[Data to examine — start]
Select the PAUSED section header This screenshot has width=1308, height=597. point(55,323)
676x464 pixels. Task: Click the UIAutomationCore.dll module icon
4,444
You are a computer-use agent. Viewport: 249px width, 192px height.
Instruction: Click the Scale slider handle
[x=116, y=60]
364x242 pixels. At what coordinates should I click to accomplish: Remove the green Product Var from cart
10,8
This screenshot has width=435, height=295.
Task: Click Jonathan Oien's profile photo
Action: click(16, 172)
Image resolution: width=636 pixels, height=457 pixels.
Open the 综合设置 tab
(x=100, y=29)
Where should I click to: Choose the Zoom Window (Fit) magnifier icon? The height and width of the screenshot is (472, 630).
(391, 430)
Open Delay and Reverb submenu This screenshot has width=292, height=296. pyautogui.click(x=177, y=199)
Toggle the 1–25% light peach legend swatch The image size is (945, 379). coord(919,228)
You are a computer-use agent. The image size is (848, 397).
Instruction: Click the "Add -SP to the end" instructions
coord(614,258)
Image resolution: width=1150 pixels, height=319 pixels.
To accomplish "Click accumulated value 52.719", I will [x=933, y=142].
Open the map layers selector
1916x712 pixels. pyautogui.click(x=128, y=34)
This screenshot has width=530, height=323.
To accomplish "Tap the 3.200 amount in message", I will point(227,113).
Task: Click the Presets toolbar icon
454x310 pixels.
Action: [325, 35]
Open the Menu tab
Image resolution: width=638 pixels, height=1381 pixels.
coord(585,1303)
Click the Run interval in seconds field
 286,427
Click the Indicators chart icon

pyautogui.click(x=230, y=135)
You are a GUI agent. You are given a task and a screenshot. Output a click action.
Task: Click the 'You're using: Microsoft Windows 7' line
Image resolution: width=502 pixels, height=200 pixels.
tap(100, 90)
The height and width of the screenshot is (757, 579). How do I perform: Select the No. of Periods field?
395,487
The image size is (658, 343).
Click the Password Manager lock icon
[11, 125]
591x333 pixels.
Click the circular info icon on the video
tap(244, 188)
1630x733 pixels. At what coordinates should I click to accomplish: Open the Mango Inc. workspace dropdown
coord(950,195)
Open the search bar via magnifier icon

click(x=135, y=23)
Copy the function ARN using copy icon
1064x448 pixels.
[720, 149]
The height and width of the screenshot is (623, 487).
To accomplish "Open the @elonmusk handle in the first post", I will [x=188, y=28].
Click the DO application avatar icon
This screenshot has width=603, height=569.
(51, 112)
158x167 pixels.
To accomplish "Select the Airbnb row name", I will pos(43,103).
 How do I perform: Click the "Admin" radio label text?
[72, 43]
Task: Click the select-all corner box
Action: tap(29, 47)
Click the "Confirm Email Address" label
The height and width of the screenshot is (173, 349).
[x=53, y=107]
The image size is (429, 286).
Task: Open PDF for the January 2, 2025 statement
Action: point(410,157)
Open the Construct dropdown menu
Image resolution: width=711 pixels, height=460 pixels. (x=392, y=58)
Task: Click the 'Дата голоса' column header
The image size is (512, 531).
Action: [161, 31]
[Data to examine — finish]
Your objective
Count lines above containing "computer" and report only the total.

Task result
2